# How does the study of other arts influence your hapkido



## Daniel Sullivan (Jan 20, 2009)

If hapkido is your only unarmed martial art, then this won't apply to you, but if you are like me and practice another martial art, my question is this:  How does that art or other arts influence your hapkido?

For example, I practice taekwondo and the strikes that cross over from TKD to hapkido I find that I execute them as I have in taekwondo.  This is not a complaint or a worry, just an obsevation. 

Not being a particularly advanced hapkidoin (I just took my oh-geub test last Friday), it could be that I don't see where this would be either problematic, beneficial, or neither.  But I wanted to collect some observations from others regarding the subject.

Thank you,

Daniel


----------



## Brad Dunne (Jan 20, 2009)

In my estimation, there is no problem, but for Hapkido players there seems to be. Since you are a TKD'ist and your execution is TKD'ish, has anyone in your Hapkido training said anything about it? I know that the Hapkido folks feel their different from TKD, with their kicking, but I'm hard pressed to see all that big a difference that would stand out so greatly.  Master Fariborz Azhakh is an acknowledged Hapkido instructor and he also is ranked in TKD, his first discipline if I remember correctly. In a discussion with some Hapkidoin in the past, it was pointed out that his kicks are very much TKD'ish, but he was certified thru the same organization as the folk(s) debating the issue and they had no response to that positioning. So in my opinion, if what he did/does was good enough for certification in a major HKD organization, then it should be good enough for you and me.


----------



## Daniel Sullivan (Jan 20, 2009)

Nobody has said anything, but since hapkido was only introduced into the curriculum at our dojang in February of 2008, and I was the first of hapkido student at the Gaithersburg school, I'm the highest ranking student in the school.  Our Frederick school has inherited hapkido yudanja, but I sadly do not have the opportunity to interract with them on anything more than a limited basis.  

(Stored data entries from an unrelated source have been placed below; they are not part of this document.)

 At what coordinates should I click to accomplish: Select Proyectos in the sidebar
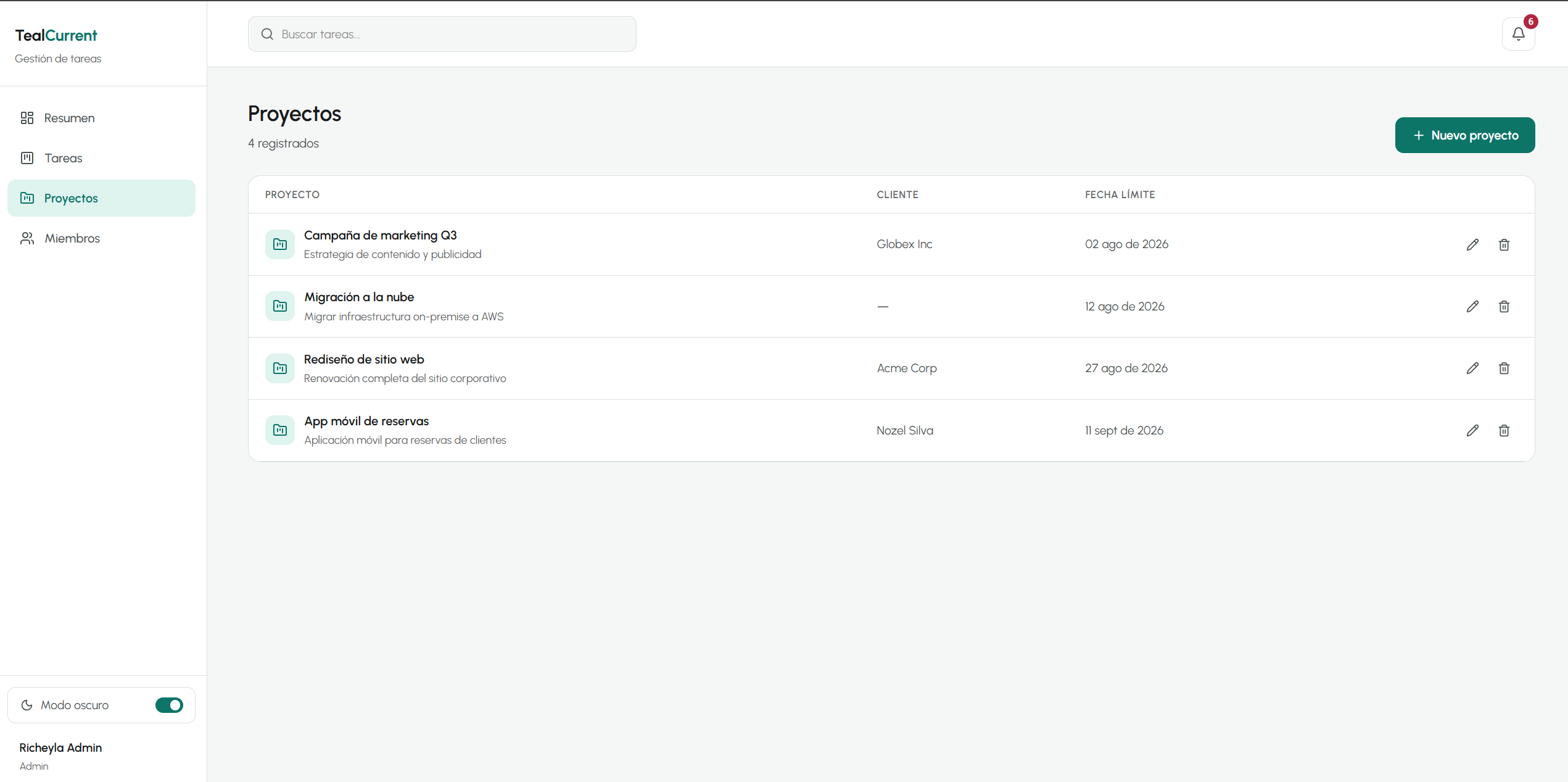(x=101, y=198)
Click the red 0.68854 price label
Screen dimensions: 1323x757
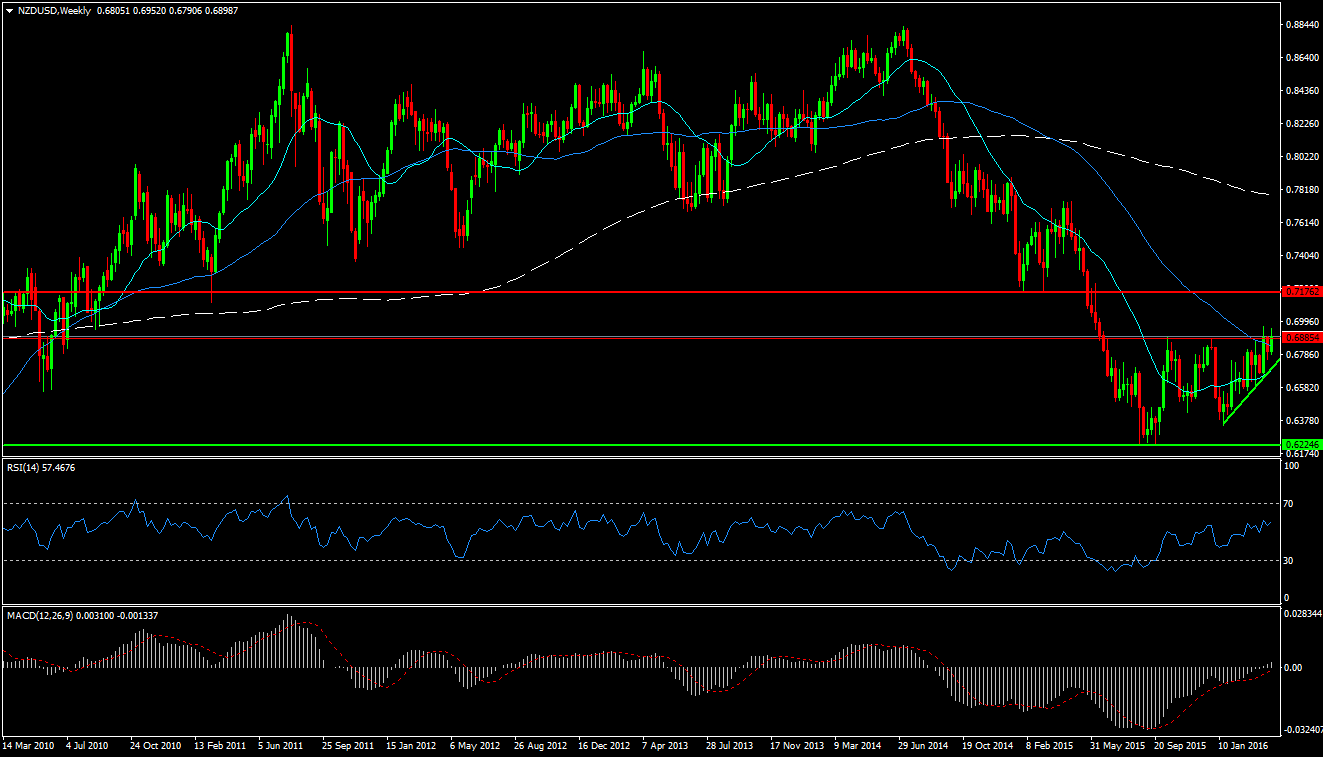point(1301,338)
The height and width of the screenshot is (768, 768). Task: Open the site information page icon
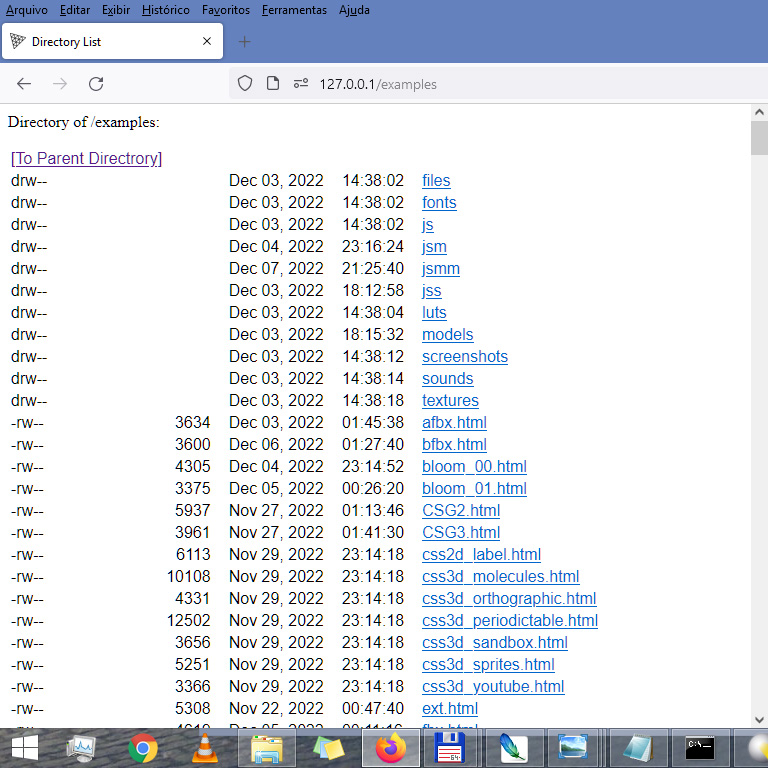tap(272, 84)
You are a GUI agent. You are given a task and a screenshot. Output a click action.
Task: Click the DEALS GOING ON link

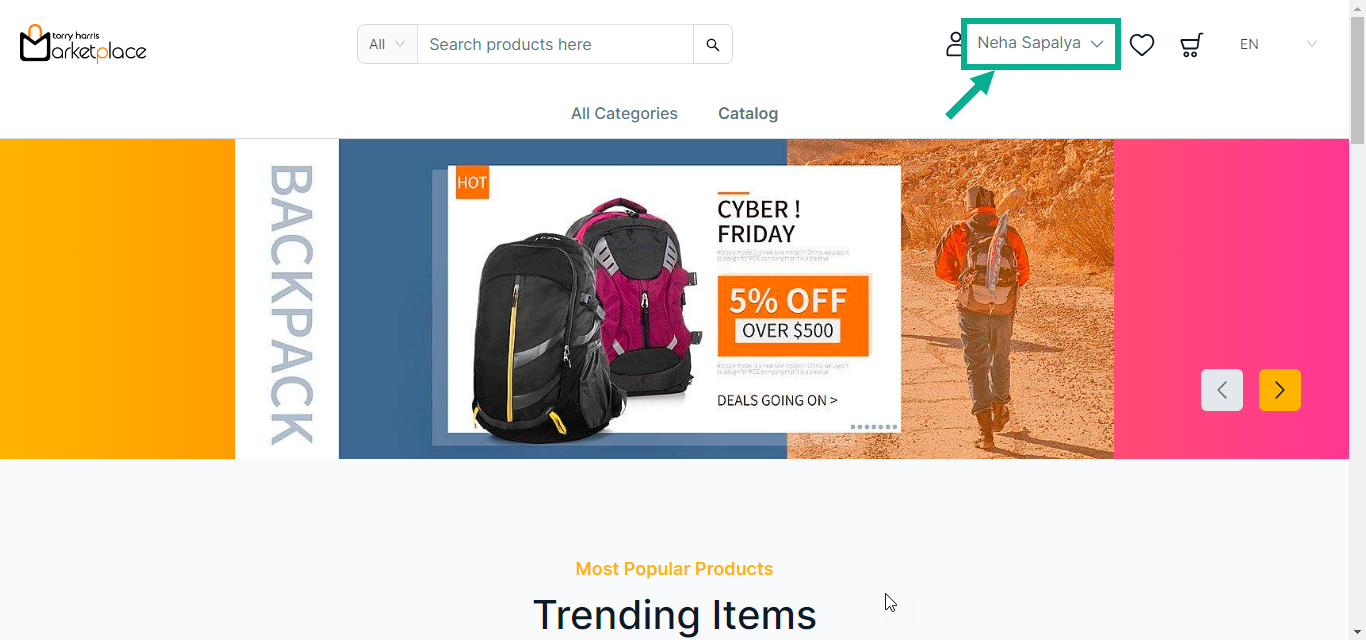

So far, my GM has said that he is happy with what he sees in my performance at my current level.  Given that he was a hapkido instructor in the ROK special forces, I have no reason to question his opinion.

I appreciate the feedback.

Daniel


----------



## terrylamar (Jan 20, 2009)

When attending the University of Texas my major was Spanish and my minor was German.  I never had a problem mixing the two languages.

I don't have a problem mixing the different techniques from Hapkido and Taekwondo.

This does raise the question, which Taekwondo are you asking about.  My school is WTF style, while we spar, we adhere to the rules of that game.  

At other times we may simulate a fight, wherein, everything goes, no rules.  Of course there are rules, we don't bite, hit or kick to the groin, excute neck cranks, etc.  We do simulate them, we just don't execute them.  During this practice we don't care where our technique comes from, so a Hapkido technique could be used.

I guess the biggest crossover occurs when I teach the Taekwondo classes and then have a Hapkido class afterwards.  I either wear my Hapkido uniform, favored, or my Taekwondo uniform to the other class.

I have to make sure the Taekwondo uniform doesn't get torn during Hapkido practice.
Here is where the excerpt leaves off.